Finanzen & Recht

Solarbranche: Einbrüche bei Zulieferbetrieben

Mit der geplanten Streichung der Solarförderung sinken nicht nur die Umsätze, sondern auch die Aufträge. Die Folge sind Kurzarbeit und Beschäftigungsabbau.

Auch die Zulieferbetriebe der Solarbranche sind von dieser Entwicklung zunehmend betroffen. Eine Umfrage bestätigt nun die Annahme, dass der große Teil der Zulieferbetriebe und der Solarbetriebe über einen Personalabbau nachdenkt.

In vielen Betrieben ist Kurzarbeit angeordnet worden

Von der Debatte um die Solarförderung sind besonders die Hersteller von Photovoltaik-Anlagen und deren Zulieferer betroffen. Laut einer Umfrage, durchgeführt vom Verband Deutscher Maschinen- und Anlagenbau (VDMA), klagen zunehmend Firmen über sinkende Aufträge und damit verbunden auch über sinkende Umsätze.

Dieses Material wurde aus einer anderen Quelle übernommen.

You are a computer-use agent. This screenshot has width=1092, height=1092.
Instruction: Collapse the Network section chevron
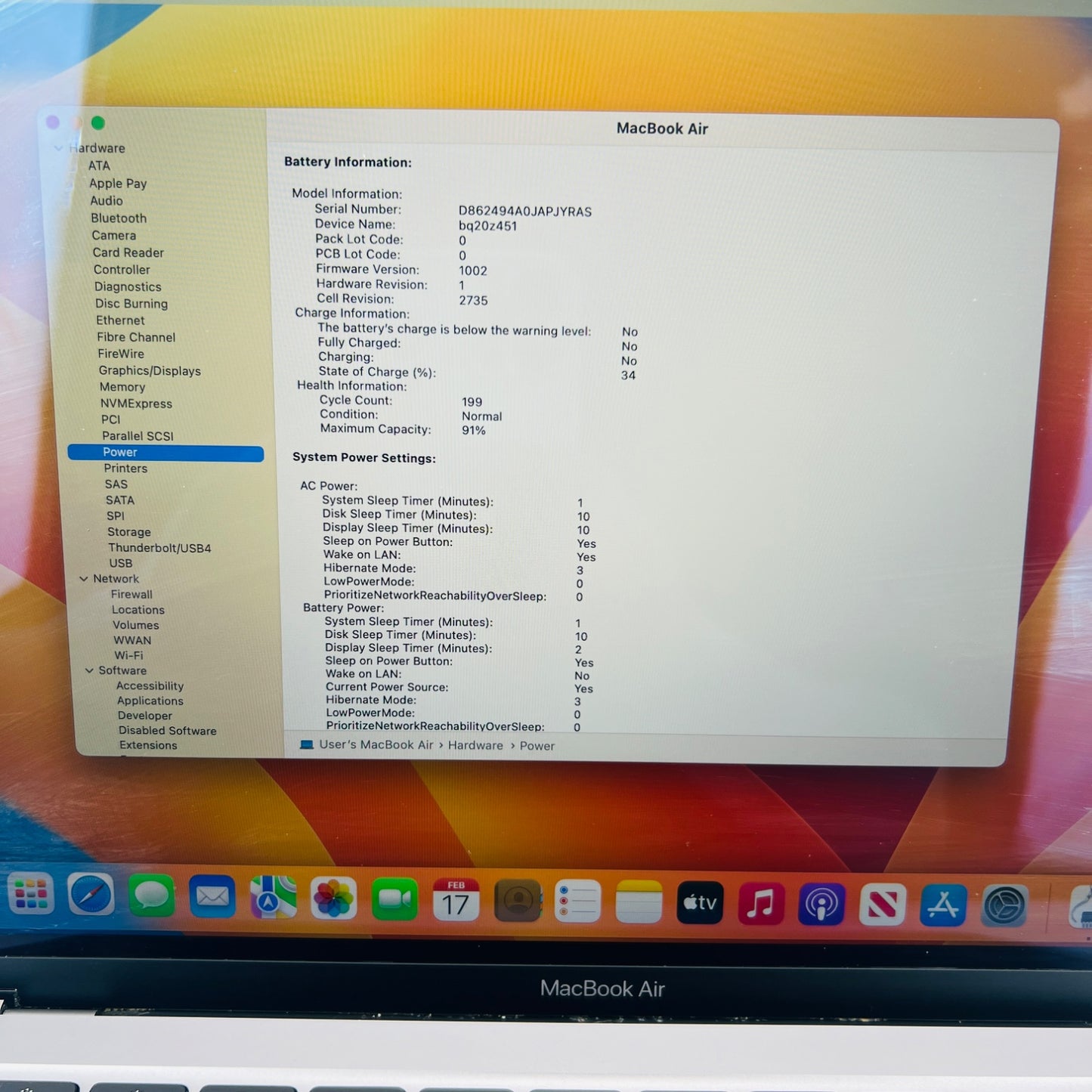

Eine Vielzahl an Betrieben nutzt daher bereits das Mittel der Kurzarbeit, um die Auftragsflaute durchzustehen. In der Umfrage gaben 83 Prozent der Maschinenkomponentenhersteller für Photovoltaik an, dass diese zum Ende des ersten Quartals im Jahr 2012 weniger Aufträge hätten als im gleichen Quartal im Vorjahr.

Aufträge brechen stark ein

Der derzeitige Auftragsbestand reicht laut Angaben der betroffenen Betriebe demnach für rund vier Monate.
Noch vor einem Jahr konnten einige Betriebe mit vollen Auftragsbüchern für einen Zeitraum von sieben Monaten planen.

Von den 100 befragten Solarunternehmen und deren Zulieferern rechnet demnach nahezu jeder Betrieb mit durchschnittlichen Umsatzeinbußen von 21,5 Prozent. Bereits jetzt wurde in mehr als der Hälfte der Betriebe Kurzarbeit angeordnet.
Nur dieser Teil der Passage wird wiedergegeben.